This mechanism helps avoid double taxation and accurately reflects the nature of business operations. In practice, businesses collect the tax from customers and then declare and remit it to the tax authorities.
Who Is Required to Declare VAT in Vietnam?
VAT declaration obligations depend on several factors, including business activities, revenue levels, tax calculation methods, and applicable taxpayer categories under current regulations.
This includes domestic enterprises, foreign-invested companies, importers, and foreign contractors providing services in Vietnam.
Notably, in recent years, tax authorities have expanded oversight to include cross-border service providers. Even without a physical presence in Vietnam, these entities are required to register and pay taxes through a dedicated online portal for foreign suppliers.
VAT Rates in 2026: How Do They Apply?
As of 2026, Vietnam continues to apply multiple VAT rates depending on the type of goods or services and regulatory objectives:
| VAT Type | Rate (%) | Applicable Goods and Services | Purpose / Notes |
| Standard VAT | 10% | Majority of goods and services are not eligible for VAT reduction: telecommunications, finance, banking, securities, insurance, real estate, metal products, etc. | The standard rate applied to sectors excluded from the VAT reduction policy. |
| Temporary Reduced VAT | 8% | Applies to eligible goods and services previously subject to 10%, excluding the sectors listed in Decree 174/2025/NĐ-CP, such as banking, insurance, securities, real estate business, telecom, IT services, mining, refined metals, petroleum, excisable goods, etc. | Valid from 1 July 2025 – 31 December 2026 under Decree 174/2025/NĐ-CP to support economic recovery. |
| Reduced VAT | 5% | Essential goods and services: clean water for household use, unprocessed agricultural products, medical equipment, educational books, scientific services, social housing. | To reduce tax burden on essential sectors and vulnerable groups. |
| Zero VAT | 0% | Exported goods and services, international transportation (air and sea freight) | Encourages exports and international transactions |
Transactions Not Subject to VAT
Not all transactions fall within the scope of VAT. Certain sectors are classified as non-taxable, primarily for social welfare or regulatory reasons.
Common examples include financial services (e.g., lending and interest income), life insurance, healthcare, education, and land use rights transfers.
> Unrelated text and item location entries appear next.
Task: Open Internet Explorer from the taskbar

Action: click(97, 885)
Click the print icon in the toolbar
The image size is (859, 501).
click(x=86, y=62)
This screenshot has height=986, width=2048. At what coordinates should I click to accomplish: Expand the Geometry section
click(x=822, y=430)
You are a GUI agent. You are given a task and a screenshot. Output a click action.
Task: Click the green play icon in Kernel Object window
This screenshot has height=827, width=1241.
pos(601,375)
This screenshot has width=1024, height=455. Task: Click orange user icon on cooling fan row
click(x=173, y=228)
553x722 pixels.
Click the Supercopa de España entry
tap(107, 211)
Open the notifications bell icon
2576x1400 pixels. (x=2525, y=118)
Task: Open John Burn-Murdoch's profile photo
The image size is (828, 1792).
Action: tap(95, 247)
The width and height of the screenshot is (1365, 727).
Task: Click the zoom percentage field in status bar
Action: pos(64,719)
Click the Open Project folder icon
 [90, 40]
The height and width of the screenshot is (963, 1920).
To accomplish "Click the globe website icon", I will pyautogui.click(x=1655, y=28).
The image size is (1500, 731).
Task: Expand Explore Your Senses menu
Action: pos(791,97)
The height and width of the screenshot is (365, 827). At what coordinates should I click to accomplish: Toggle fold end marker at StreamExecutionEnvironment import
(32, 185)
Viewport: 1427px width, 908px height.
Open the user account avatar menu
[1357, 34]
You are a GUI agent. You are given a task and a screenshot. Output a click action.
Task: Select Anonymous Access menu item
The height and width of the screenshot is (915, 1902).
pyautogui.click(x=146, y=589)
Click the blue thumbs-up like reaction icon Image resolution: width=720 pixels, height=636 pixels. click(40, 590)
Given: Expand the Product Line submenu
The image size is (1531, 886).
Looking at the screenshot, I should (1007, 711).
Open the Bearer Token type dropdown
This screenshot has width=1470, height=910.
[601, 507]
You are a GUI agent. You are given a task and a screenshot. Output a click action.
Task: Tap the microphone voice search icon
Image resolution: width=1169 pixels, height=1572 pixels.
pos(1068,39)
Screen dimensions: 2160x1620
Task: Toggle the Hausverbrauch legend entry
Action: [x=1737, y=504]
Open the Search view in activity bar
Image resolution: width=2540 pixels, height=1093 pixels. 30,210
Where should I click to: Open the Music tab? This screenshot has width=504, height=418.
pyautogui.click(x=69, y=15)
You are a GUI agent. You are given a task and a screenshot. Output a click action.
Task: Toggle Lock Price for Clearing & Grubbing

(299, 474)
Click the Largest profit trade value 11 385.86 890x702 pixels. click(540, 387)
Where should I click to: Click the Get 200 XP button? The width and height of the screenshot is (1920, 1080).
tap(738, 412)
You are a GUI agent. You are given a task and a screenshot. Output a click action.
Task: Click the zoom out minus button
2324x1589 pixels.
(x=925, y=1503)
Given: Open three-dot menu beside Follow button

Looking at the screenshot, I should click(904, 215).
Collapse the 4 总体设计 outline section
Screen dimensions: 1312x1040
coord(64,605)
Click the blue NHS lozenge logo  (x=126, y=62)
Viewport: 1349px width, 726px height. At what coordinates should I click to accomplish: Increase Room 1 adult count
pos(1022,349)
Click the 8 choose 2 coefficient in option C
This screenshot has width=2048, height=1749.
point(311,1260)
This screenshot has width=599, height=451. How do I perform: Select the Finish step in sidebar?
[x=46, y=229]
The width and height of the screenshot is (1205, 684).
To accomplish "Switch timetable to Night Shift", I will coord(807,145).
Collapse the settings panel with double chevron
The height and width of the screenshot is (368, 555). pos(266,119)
Some public utility services, such as environmental sanitation and drainage, as well as qualified investment project transfers, are also excluded.
A common point of confusion is that non-taxable transactions do not allow input VAT credit, unlike transactions subject to the 0% VAT rate.
VAT Filing and Compliance: What Should Businesses Watch For?
Once a tax code is issued, businesses must file VAT returns on a monthly or quarterly basis, depending on their circumstances. The filing period is generally determined by the previous year’s revenue, operational status, and applicable tax regulations.
- Monthly filing deadline: the 20th day of the following month
- Quarterly filing deadline: the last day of the first month of the following quarter
Electronic invoicing is now mandatory across Vietnam. Given the technical and regulatory complexity involved, businesses are encouraged to consult detailed guidance to ensure proper implementation from the outset.
VAT Calculation Principles in Business Operations
The most commonly used method is the credit method, which allows businesses to offset output VAT against input VAT.